لَا يَسْبِقُونَهُ بِالْقَوْلِ وَهُمْ بِاَمْرِه۪ يَعْمَلُونَ
لَا يَسْبِقُونَهُ بِالْقَوْلِ
لَا يَسْبِقُونَهُ fiili mahzuf mübtedanın ikinci haberi olarak mahallen merfûdur. Takdiri, هُمْ (onlar) şeklindedir.
لَا nefy harfi olup olumsuzluk manasındadır. يَسْبِقُونَهُ fiili نَ ’un sübutuyla merfû muzari fiildir. Zamir olan و ’ı fail olarak mahallen merfûdur. Muttasıl zamir هُ mef’ûlun bih olarak mahallen mansubdur.
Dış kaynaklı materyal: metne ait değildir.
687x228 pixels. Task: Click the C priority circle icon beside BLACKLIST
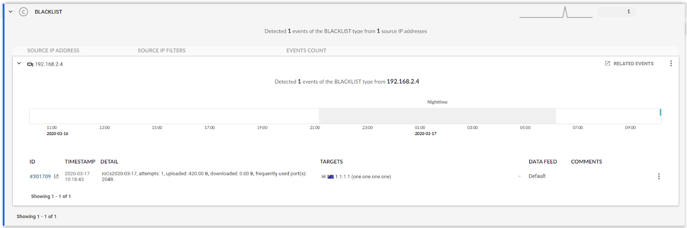pos(24,12)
بِالْقَوْلِ car mecruru يَسْبِقُونَ ’deki failinin mahzuf haline mütealliktir.
وَهُمْ بِاَمْرِه۪ يَعْمَلُونَ
Cümle atıf harfi وَ ’la عِبَادٌ ’a matuftur. İsim cümlesidir. Munfasıl zamir هُمْ mübteda olarak mahallen merfûdur. بِاَمْرِ car-mecruru يَعْمَلُونَ fiiline mütealliktir.
يَعْمَلُونَ fiili نَ ’un sübutuyla merfû muzari fiildir. Zamir olan و ’ı fail olarak mahallen merfûdur.
لَا يَسْبِقُونَهُ بِالْقَوْلِ وَهُمْ بِاَمْرِه۪ يَعْمَلُونَ
Ayet önceki ayetteki هُمْ zamirinin ikinci haberi olarak fasılla gelmiştir. Fasıl sebebi kemâl-i ittisâldir.
Müsned olan لَا يَسْبِقُونَهُ بِالْقَوْلِ cümlesi, menfi muzari fiil sıygasında faide-i haber ibtidaî kelamdır.
Cümlede müsnedin muzari fiil cümlesi olarak gelmesi hükmü takviye, hudûs ve teceddüt ifade eder. Muzari fiil tecessüm özelliği sayesinde muhatabın muhayyilesini harekete geçirerek olayı daha iyi anlamasını sağlar.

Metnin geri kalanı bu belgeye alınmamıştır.